WHAT THIS EXERCISE ASKS:
#1 Answer these questions from the passage about Dall-E 3:
(a) According to the passage, what work does ChatGPT take on with Dall-E 3?
(b) What quote is etched across the horizon in the prompt for the glass heart image?
(c) What role does Aditya Ramesh hold?
#2 Write the next part of the passage about Dall-E 3, starting after its final sentence.

EXTRACT TO READ:
★ ★ ★ ★ ★

This image, rendered by Dall-E 3, shows how using ChatGPT to fill in a prompt produces a more coherent and sophisticated image. It might normally require a huge amount of prompt engineering, whereby a user tries increasingly complex prompts to create something sophisticated. But with Dall-E 3, ChatGPT takes on the work of crafting that more sophisticated prompt.
Dall-E 3 produced this image in response to the following prompt: “An illustration of a human heart made of translucent glass, standing on a pedestal amid a stormy sea. Rays of sunlight pierce the clouds, illuminating the heart, revealing a tiny universe within. The quote ‘Find the universe within you’ is etched in bold letters across the horizon.”
Dall-E 3 will also let users refine a creation through ChatGPT, as if they were asking a real artist to make changes. “You won’t really have to worry about fussing around with really long prompts,” says Aditya Ramesh, lead researcher and head of the Dall-E team. “Instead, you can just interact with ChatGPT as if you were talking to a coworker.”

★ ★ ★ ★ ★

[Stored records]
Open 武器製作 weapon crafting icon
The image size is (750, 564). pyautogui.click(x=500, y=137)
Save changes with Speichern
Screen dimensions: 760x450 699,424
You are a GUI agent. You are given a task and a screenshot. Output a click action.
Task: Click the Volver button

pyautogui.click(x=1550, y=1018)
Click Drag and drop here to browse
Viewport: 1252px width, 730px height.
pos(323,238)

★ ★ ★ ★ ★

ANSWERS PROVIDED:
#1
(a) ChatGPT takes on the work of crafting a more sophisticated prompt.
(b) The quote is "Find the universe within you."
(c) He is lead researcher and head of the Dall-E team.

#2
Gabriel Goh, lead researcher on the Dall-E team, demonstrated the trick to WIRED by asking Dall-E 3 to create several promotional posters for an imaginary noodle restaurant. After being presented with a few options, Goh asked Dall-E 3, through ChatGPT, to take one of them and turn it into an illustration of a sign hanging outside a restaurant.
Dall-E 3 is available now through ChatGPT Plus, a paid version of the chatbot.
In 2022, the emergence of numerous AI art generators heralded the start of a broader generative AI boom. Many of the early generators were crude and unable to refine or modify images. Besides OpenAI, startups including Midjourney, Stable Diffusion, and Ideogram have attracted significant funding and public interest. But the use of these AI art systems has also prompted concern that professional human artists could be displaced, and about how AI companies use copyrighted material to train their algorithms.